● YOUR ASSIGNMENT:
Quote the lines below exactly, from the one that holds "The width and height of the screenshot is (1568, 434)." through the final line of the records, and only those.

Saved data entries
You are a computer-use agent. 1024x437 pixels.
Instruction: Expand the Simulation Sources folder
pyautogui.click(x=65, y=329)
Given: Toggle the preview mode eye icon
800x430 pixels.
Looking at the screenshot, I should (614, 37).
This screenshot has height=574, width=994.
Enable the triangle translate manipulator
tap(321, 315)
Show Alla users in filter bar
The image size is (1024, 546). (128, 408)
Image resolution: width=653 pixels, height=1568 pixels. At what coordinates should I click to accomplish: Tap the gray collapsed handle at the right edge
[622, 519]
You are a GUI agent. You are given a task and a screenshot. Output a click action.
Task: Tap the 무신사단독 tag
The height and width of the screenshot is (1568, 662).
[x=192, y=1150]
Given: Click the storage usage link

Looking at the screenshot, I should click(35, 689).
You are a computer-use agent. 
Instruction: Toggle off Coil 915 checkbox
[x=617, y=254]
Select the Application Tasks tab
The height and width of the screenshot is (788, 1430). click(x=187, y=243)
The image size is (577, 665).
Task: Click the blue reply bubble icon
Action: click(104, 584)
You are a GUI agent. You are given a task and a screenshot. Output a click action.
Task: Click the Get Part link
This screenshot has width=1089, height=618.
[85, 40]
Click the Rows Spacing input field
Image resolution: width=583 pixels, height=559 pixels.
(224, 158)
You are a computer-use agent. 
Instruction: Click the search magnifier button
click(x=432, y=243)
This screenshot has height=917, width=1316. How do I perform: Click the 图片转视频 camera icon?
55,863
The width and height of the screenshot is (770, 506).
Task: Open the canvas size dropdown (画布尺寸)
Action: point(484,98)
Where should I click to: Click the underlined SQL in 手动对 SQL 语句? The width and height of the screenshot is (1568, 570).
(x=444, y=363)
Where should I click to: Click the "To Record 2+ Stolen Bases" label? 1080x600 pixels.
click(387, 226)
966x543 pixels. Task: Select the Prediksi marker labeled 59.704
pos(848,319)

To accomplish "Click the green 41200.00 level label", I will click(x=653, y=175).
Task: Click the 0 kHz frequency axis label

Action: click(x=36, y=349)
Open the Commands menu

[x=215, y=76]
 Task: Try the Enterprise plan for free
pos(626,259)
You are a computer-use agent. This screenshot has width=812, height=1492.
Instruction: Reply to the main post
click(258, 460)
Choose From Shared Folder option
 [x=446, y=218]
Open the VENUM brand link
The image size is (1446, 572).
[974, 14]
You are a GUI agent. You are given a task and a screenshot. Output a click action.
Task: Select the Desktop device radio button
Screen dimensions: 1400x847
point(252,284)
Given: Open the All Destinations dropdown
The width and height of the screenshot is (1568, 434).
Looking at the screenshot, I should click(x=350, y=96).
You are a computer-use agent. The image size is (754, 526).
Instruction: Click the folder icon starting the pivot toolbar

● ANSWER TO THIS TASK:
The width and height of the screenshot is (1568, 434).
Looking at the screenshot, I should click(x=350, y=96).
You are a computer-use agent. The image size is (754, 526).
Instruction: Click the folder icon starting the pivot toolbar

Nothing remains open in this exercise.